Noch einmal gesehen am Samstag in der Cinedom-Spätvorstellung mit meiner müden Freundin und einem etwas weniger müden Freund.
"Super 8" atmet den Geist früher Spielberg-Filme wie "E.T." oder "Unheimliche Begegnung der dritten Art". Gerade die Kinderfiguren sind ebenso liebevoll ausgestaltet wie die in "E.T." (wobei Spielberg nie eine so hinreißendes Mädchen wie die von Elle Fanning gespielte Alice hinbekommen hat. Spielberg erzählt gerne konsequent aus der Perspektive von 10-12jährigen Jungs. Und so treten gleichaltrige Mädchen eher als nervig und hysterisch denn als hinreißend auf. Man erinnere sich etwa an das verzogene Gör aus "E.T.", das panische Angst vor Fröschen und um ihre sauber geschrubbten Lack-Schühchen hat. Alice ist deutlich tougher. Und Elle Fanning kann grlücklich sein, ihre erste große Rolle unter Abrams gespielt zu haben und nicht wie ihre ältere Schwester Dakota unter Spielberg. Die musste in "Krieg der Welten" nämlich auch nervig und hysterisch sein – das war sie allerdings sehr gut.)
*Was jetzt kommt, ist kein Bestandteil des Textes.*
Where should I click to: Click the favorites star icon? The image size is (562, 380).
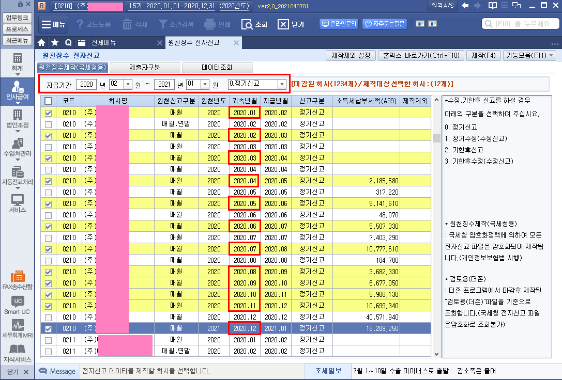tap(55, 43)
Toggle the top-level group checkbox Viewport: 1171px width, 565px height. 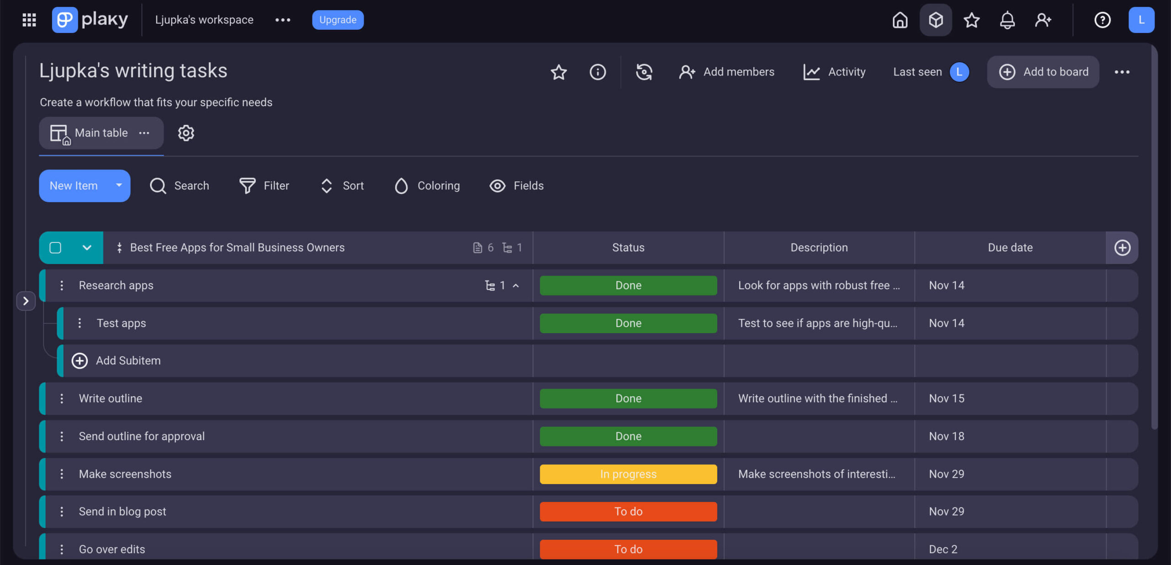point(55,248)
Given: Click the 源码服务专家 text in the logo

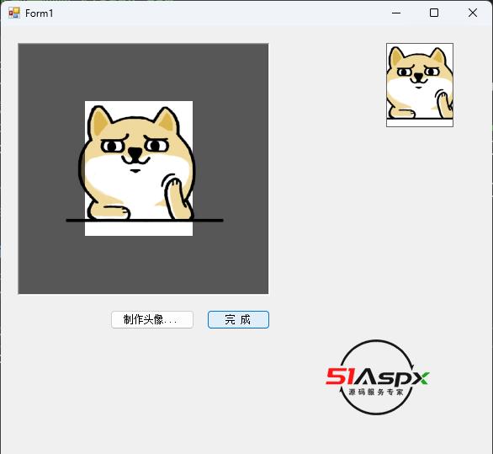Looking at the screenshot, I should tap(376, 392).
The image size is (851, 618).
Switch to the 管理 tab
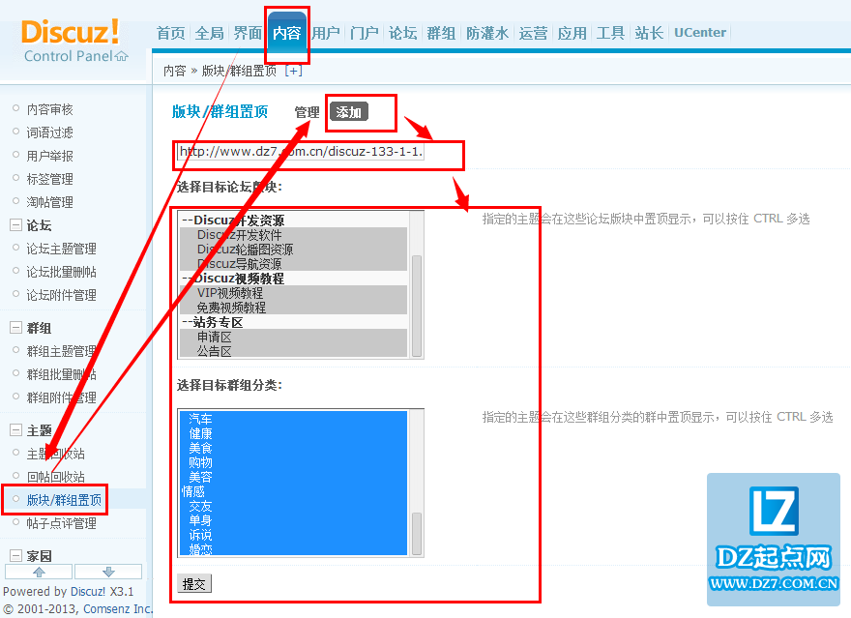[307, 112]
Nicht nur die Charaktere auch die Filmbilder erinnern stark an Spielberg. Abrams benutzt wie der Altmeister oft buntes grelles Licht vor düsterer Kulisse und setzt gerne auf den Lense-Flare-Lichteffekt (das Licht reflektiert in der Linse, und es enstehen transparente Lichtstreifen und -punkte). Thematik, Charaktere, der Look und in Teilen auch die Musik (die spielt wohl nicht zufällig auf die Themen von "E.T". und "Close Encounters" an) sind eindeutige (und sehr gelungene) Verbeugungen vor Spielbergs Frühwerk. Da stellt sich die Frage, warum eine Sache nicht funktioniert, auf die man sich bei Spielberg früher immer verlassen konnte: Warum fließen im Finale von "Super 8" so wenig Tränen im Kinosaal? Warum bleibt die wohlige Gänsehaut aus, auf die einen Abrams zu Beginn des Films noch vorzubereiten scheint?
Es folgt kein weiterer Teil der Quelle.